Mannheim

Kuppelbau

Hoffnung auf Erhalt der Kapelle

Archivartikel

Wenn das Theresienkrankenhaus an anderer Stelle neu gebaut wird, kann die 1929 mit dem Hospital errichtete Kapelle erst mal von Baggern verschont bleiben. Der Arbeitskreis „Erhalt der Kapelle durch Translokation“ steht mit dem neuen Alleingesellschafter der Krankenhaus-GmbH, den Barmherzigen Brüdern Trier (BBT), bereits in Kontakt. Sprecher Friedrich Meißer freut sich über „positive Signale“ und berichtet, dass BBT-Geschäftsführer Matthias Warmuth Interesse an einer Lösung statt Abriss bekundet habe. Kürzlich würdigte Stadtdekan Karl Jung den sakralen Kuppelbau als „Kraftort“, der auch pastoral für „Menschen drumherum“ genutzt werden könne.

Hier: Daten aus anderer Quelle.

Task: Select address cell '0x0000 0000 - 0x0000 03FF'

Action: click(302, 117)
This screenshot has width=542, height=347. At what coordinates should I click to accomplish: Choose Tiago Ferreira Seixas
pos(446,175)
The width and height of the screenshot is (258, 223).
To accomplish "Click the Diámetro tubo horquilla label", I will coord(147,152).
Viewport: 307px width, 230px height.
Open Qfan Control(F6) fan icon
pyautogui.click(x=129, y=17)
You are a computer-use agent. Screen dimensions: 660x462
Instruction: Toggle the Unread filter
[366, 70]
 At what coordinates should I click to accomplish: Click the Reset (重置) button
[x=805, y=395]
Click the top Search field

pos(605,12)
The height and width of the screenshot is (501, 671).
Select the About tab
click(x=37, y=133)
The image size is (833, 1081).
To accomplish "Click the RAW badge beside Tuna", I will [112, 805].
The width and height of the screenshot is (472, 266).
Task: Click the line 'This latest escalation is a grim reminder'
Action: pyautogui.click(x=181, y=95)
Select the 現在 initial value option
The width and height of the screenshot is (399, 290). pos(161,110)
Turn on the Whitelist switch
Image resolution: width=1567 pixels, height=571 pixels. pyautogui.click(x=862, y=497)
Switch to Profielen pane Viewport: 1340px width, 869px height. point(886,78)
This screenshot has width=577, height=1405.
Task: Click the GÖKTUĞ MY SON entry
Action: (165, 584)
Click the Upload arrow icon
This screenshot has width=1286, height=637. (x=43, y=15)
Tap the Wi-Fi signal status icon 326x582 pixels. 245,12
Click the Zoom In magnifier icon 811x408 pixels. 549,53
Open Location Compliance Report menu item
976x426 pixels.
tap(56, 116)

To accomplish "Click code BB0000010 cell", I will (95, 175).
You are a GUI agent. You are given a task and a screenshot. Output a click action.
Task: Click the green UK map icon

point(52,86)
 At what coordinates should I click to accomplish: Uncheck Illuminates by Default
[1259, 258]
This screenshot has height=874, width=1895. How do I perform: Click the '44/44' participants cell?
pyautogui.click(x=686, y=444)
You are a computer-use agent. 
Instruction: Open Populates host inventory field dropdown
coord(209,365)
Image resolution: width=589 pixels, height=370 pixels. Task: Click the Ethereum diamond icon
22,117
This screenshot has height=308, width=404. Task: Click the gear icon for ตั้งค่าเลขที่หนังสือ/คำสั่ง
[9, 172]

Sollte die Kapelle doch nicht am angestammten Platz bleiben können, plädiert der Arbeitskreis für eine Verschiebung zum Unteren Luisenpark hin. Das Konzept dafür sieht als Einnahmequelle im Keller eine Art Urnenhalle (Columbarium) mit zeitgemäßer Trauerkultur vor – wie es die katholische Kirche bereits in Erfurt mit großer Resonanz bei Angehörigen etabliert hat.